Your instructions: Without changing a single character, write out every record below.

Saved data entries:

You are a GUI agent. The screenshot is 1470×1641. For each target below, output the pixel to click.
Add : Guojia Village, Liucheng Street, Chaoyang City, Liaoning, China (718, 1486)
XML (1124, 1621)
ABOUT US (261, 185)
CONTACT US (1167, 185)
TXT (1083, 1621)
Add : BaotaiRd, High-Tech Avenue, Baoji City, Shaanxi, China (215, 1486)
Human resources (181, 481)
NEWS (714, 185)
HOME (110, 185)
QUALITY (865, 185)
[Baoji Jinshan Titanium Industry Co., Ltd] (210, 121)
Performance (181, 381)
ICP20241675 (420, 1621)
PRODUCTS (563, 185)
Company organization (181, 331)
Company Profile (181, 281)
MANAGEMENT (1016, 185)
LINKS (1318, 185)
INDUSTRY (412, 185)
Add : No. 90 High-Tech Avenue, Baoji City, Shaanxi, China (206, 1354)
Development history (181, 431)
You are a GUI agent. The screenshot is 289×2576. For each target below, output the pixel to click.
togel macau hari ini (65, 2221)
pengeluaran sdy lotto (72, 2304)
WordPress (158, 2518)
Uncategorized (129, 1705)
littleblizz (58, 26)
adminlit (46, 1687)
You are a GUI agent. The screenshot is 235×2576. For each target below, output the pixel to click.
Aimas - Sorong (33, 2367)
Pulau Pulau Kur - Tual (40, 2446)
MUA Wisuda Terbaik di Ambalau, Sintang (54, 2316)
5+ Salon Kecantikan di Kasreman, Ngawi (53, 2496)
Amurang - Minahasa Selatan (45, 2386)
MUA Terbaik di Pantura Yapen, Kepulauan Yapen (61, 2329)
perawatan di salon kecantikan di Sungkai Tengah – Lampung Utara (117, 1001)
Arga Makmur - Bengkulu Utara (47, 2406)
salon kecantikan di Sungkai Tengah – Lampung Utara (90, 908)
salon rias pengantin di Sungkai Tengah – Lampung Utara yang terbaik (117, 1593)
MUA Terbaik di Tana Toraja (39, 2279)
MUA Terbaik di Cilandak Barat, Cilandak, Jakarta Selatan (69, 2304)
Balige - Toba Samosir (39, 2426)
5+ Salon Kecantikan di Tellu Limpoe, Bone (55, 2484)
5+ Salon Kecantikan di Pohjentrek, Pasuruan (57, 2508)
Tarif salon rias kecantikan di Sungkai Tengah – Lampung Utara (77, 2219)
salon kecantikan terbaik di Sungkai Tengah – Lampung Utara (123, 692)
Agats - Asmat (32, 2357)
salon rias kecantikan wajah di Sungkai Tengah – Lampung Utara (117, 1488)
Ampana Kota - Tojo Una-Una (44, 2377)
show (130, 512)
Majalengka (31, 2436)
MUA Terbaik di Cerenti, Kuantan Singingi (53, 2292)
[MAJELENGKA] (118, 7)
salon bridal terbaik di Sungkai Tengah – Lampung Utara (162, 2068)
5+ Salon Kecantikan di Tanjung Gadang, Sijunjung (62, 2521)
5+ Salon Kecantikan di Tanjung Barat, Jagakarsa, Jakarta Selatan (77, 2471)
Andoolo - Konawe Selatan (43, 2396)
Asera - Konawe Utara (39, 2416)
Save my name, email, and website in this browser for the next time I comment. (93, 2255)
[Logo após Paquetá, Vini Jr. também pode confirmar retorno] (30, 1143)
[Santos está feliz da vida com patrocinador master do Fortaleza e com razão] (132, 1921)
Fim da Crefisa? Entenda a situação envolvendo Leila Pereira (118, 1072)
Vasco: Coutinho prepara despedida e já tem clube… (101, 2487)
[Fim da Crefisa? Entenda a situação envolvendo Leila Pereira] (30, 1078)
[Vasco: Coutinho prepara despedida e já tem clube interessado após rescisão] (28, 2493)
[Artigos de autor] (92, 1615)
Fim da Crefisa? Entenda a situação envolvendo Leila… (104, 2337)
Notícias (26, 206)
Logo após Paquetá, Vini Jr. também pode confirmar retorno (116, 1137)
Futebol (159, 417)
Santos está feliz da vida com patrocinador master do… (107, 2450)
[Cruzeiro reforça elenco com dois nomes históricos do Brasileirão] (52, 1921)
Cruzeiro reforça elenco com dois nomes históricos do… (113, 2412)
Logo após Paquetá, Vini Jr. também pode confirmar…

Answer below:
You are a GUI agent. The screenshot is 1470×1641. For each target below, output the pixel to click.
Add : Guojia Village, Liucheng Street, Chaoyang City, Liaoning, China (718, 1486)
XML (1124, 1621)
ABOUT US (261, 185)
CONTACT US (1167, 185)
TXT (1083, 1621)
Add : BaotaiRd, High-Tech Avenue, Baoji City, Shaanxi, China (215, 1486)
Human resources (181, 481)
NEWS (714, 185)
HOME (110, 185)
QUALITY (865, 185)
[Baoji Jinshan Titanium Industry Co., Ltd] (210, 121)
Performance (181, 381)
ICP20241675 (420, 1621)
PRODUCTS (563, 185)
Company organization (181, 331)
Company Profile (181, 281)
MANAGEMENT (1016, 185)
LINKS (1318, 185)
INDUSTRY (412, 185)
Add : No. 90 High-Tech Avenue, Baoji City, Shaanxi, China (206, 1354)
Development history (181, 431)
You are a GUI agent. The screenshot is 289×2576. For each target below, output the pixel to click.
togel macau hari ini (65, 2221)
pengeluaran sdy lotto (72, 2304)
WordPress (158, 2518)
Uncategorized (129, 1705)
littleblizz (58, 26)
adminlit (46, 1687)
You are a GUI agent. The screenshot is 235×2576. For each target below, output the pixel to click.
Aimas - Sorong (33, 2367)
Pulau Pulau Kur - Tual (40, 2446)
MUA Wisuda Terbaik di Ambalau, Sintang (54, 2316)
5+ Salon Kecantikan di Kasreman, Ngawi (53, 2496)
Amurang - Minahasa Selatan (45, 2386)
MUA Terbaik di Pantura Yapen, Kepulauan Yapen (61, 2329)
perawatan di salon kecantikan di Sungkai Tengah – Lampung Utara (117, 1001)
Arga Makmur - Bengkulu Utara (47, 2406)
salon kecantikan di Sungkai Tengah – Lampung Utara (90, 908)
salon rias pengantin di Sungkai Tengah – Lampung Utara yang terbaik (117, 1593)
MUA Terbaik di Tana Toraja (39, 2279)
MUA Terbaik di Cilandak Barat, Cilandak, Jakarta Selatan (69, 2304)
Balige - Toba Samosir (39, 2426)
5+ Salon Kecantikan di Tellu Limpoe, Bone (55, 2484)
5+ Salon Kecantikan di Pohjentrek, Pasuruan (57, 2508)
Tarif salon rias kecantikan di Sungkai Tengah – Lampung Utara (77, 2219)
salon kecantikan terbaik di Sungkai Tengah – Lampung Utara (123, 692)
Agats - Asmat (32, 2357)
salon rias kecantikan wajah di Sungkai Tengah – Lampung Utara (117, 1488)
Ampana Kota - Tojo Una-Una (44, 2377)
show (130, 512)
Majalengka (31, 2436)
MUA Terbaik di Cerenti, Kuantan Singingi (53, 2292)
[MAJELENGKA] (118, 7)
salon bridal terbaik di Sungkai Tengah – Lampung Utara (162, 2068)
5+ Salon Kecantikan di Tanjung Gadang, Sijunjung (62, 2521)
5+ Salon Kecantikan di Tanjung Barat, Jagakarsa, Jakarta Selatan (77, 2471)
Andoolo - Konawe Selatan (43, 2396)
Asera - Konawe Utara (39, 2416)
Save my name, email, and website in this browser for the next time I comment. (93, 2255)
[Logo após Paquetá, Vini Jr. também pode confirmar retorno] (30, 1143)
[Santos está feliz da vida com patrocinador master do Fortaleza e com razão] (132, 1921)
Fim da Crefisa? Entenda a situação envolvendo Leila Pereira (118, 1072)
Vasco: Coutinho prepara despedida e já tem clube… (101, 2487)
[Fim da Crefisa? Entenda a situação envolvendo Leila Pereira] (30, 1078)
[Vasco: Coutinho prepara despedida e já tem clube interessado após rescisão] (28, 2493)
[Artigos de autor] (92, 1615)
Fim da Crefisa? Entenda a situação envolvendo Leila… (104, 2337)
Notícias (26, 206)
Logo após Paquetá, Vini Jr. também pode confirmar retorno (116, 1137)
Futebol (159, 417)
Santos está feliz da vida com patrocinador master do… (107, 2450)
[Cruzeiro reforça elenco com dois nomes históricos do Brasileirão] (52, 1921)
Cruzeiro reforça elenco com dois nomes históricos do… (113, 2412)
Logo após Paquetá, Vini Jr. também pode confirmar…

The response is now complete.